RECORDS FOR THE EXERCISE »
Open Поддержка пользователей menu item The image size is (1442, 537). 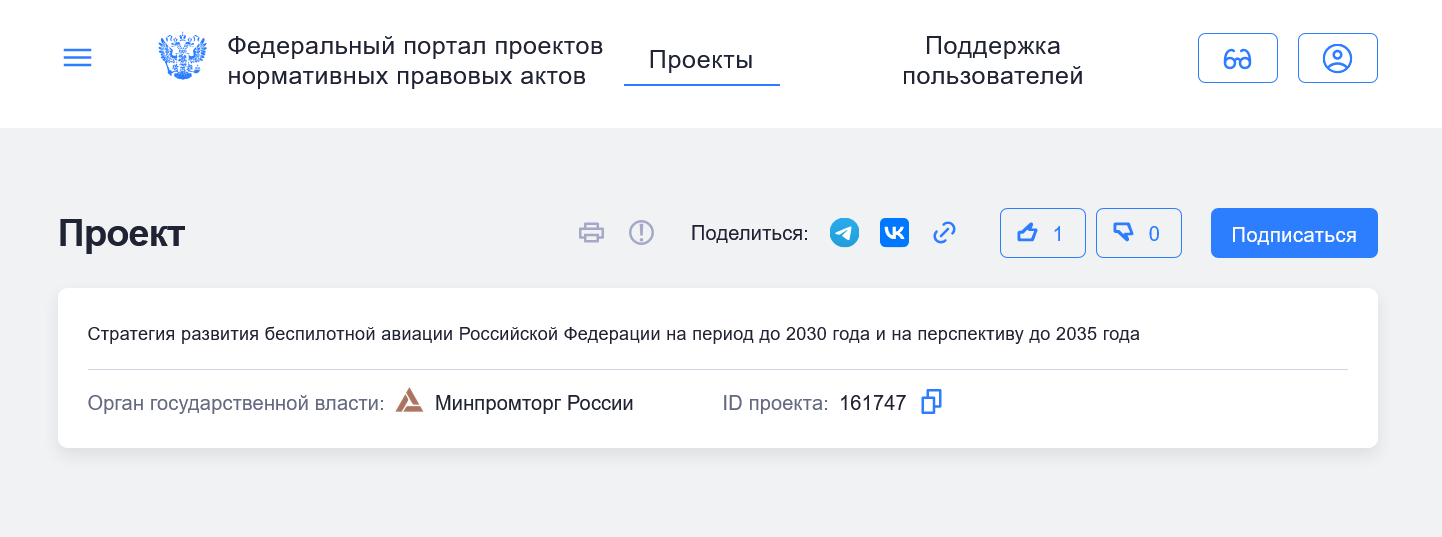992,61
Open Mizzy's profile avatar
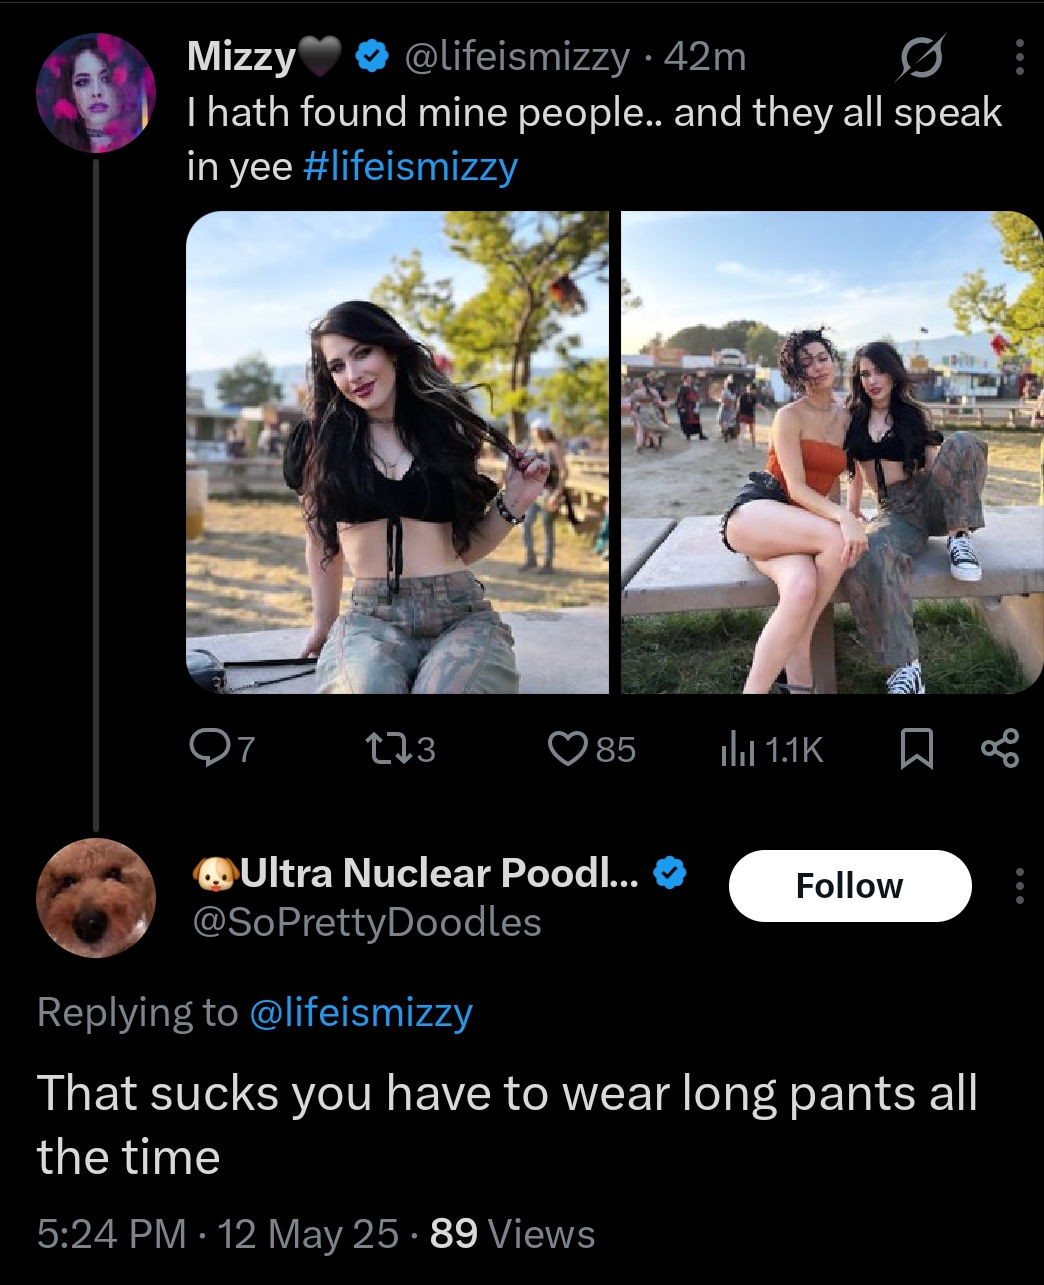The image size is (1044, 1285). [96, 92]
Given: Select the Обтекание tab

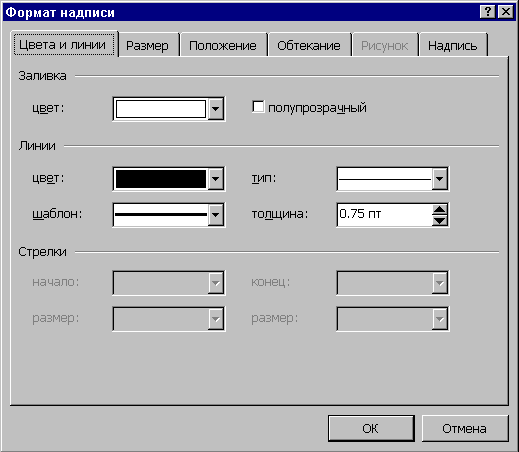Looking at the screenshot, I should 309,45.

EXERCISE AIM » Only the lines from the one containing "Open Mizzy's profile avatar" through the last line of the material should be returned, exactly and without pictures.

RESPONSE TO THE TASK »
Open Mizzy's profile avatar
The image size is (1044, 1285). [96, 92]
Given: Select the Обтекание tab

Looking at the screenshot, I should 309,45.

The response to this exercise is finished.